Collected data
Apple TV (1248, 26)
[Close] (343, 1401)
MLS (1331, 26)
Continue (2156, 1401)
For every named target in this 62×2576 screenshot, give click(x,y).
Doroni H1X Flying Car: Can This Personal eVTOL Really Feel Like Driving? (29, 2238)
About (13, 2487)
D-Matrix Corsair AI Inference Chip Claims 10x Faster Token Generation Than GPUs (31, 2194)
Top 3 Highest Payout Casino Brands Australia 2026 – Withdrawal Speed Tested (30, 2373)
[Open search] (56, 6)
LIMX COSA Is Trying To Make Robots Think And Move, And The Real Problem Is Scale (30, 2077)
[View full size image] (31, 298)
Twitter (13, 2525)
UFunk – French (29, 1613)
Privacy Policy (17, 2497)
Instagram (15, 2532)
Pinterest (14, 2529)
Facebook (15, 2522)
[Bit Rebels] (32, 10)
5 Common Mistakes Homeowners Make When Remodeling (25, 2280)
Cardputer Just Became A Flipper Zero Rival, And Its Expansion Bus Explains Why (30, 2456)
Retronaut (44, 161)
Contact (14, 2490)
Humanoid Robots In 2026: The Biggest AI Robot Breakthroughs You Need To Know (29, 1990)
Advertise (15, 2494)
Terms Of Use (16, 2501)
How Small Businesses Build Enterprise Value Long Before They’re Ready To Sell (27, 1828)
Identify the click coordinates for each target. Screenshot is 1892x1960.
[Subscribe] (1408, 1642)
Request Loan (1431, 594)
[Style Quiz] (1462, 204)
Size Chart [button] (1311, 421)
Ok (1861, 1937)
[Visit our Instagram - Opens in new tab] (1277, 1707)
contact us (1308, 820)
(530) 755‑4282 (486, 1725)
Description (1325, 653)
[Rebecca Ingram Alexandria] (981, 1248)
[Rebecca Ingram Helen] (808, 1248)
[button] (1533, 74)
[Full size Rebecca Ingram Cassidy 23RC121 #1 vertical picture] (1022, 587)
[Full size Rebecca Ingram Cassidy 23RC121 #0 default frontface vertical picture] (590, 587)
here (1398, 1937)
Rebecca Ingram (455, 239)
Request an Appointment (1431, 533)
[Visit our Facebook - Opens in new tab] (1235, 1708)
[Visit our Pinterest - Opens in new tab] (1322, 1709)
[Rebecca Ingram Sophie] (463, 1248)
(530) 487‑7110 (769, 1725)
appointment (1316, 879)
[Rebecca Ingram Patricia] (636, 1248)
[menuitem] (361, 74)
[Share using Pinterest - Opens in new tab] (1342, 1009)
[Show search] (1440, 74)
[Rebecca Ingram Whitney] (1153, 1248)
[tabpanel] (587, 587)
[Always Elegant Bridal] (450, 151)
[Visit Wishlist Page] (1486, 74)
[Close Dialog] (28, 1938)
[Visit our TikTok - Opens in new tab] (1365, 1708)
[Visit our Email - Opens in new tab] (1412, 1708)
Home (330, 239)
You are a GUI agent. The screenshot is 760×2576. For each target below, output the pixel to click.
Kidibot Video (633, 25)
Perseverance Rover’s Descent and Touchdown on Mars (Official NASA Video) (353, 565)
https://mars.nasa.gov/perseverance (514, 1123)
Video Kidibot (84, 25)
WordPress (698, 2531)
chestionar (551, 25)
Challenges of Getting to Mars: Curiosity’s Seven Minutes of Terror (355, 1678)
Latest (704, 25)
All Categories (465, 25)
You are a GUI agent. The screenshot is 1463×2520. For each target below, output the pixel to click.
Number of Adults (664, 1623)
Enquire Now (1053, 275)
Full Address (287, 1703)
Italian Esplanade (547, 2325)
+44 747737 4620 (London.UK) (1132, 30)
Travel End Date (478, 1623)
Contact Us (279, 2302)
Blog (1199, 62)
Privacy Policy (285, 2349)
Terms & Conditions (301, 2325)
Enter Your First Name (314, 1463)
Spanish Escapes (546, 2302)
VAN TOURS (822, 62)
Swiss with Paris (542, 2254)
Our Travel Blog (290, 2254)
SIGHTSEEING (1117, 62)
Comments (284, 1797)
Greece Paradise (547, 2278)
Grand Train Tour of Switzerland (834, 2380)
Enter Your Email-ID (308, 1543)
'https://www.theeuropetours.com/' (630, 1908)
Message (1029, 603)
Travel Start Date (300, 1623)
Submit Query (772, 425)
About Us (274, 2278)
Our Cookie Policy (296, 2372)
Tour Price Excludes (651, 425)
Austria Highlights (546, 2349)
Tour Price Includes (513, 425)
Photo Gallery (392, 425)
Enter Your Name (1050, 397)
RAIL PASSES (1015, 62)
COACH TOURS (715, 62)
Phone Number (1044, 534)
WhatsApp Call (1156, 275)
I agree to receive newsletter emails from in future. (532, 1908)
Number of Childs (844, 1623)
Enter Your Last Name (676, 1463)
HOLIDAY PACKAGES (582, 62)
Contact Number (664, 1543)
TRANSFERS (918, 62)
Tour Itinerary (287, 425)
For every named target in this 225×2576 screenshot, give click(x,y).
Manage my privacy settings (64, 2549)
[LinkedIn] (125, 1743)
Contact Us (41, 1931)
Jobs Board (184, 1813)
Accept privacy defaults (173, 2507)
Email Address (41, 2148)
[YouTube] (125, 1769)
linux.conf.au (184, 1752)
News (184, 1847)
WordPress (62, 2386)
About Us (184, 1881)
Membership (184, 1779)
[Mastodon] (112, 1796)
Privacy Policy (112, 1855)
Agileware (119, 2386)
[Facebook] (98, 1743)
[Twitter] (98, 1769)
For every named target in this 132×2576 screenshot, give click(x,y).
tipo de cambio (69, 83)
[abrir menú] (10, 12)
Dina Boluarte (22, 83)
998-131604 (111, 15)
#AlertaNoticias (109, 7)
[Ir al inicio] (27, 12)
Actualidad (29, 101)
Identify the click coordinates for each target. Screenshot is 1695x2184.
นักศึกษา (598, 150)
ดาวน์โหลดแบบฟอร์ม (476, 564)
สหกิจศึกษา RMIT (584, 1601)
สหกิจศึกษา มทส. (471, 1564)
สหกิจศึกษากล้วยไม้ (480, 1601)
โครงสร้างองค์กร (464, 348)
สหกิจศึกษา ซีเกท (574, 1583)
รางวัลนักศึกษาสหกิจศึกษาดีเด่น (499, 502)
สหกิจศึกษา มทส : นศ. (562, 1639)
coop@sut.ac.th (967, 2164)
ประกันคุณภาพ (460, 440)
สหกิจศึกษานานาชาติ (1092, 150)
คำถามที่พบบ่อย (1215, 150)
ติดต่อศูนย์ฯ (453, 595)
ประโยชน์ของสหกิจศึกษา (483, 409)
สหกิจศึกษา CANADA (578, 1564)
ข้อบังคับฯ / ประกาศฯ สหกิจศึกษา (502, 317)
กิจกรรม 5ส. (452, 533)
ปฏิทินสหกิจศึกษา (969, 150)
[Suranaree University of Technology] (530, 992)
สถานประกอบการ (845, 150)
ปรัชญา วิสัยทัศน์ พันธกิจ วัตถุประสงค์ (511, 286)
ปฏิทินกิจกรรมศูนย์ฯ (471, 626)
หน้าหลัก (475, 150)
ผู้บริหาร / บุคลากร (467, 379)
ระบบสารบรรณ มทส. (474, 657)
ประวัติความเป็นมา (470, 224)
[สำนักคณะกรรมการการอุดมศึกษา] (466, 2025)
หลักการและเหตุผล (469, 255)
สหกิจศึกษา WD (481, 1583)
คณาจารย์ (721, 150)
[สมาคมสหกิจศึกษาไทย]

» **Problem statement**:
From the data above, return every line from the line that has "Contact Us (279, 2302)" up to and including the line that has "Message (1029, 603)", exactly.

» **The answer**:
Contact Us (279, 2302)
Blog (1199, 62)
Privacy Policy (285, 2349)
Terms & Conditions (301, 2325)
Enter Your First Name (314, 1463)
Spanish Escapes (546, 2302)
VAN TOURS (822, 62)
Swiss with Paris (542, 2254)
Our Travel Blog (290, 2254)
SIGHTSEEING (1117, 62)
Comments (284, 1797)
Greece Paradise (547, 2278)
Grand Train Tour of Switzerland (834, 2380)
Enter Your Email-ID (308, 1543)
'https://www.theeuropetours.com/' (630, 1908)
Message (1029, 603)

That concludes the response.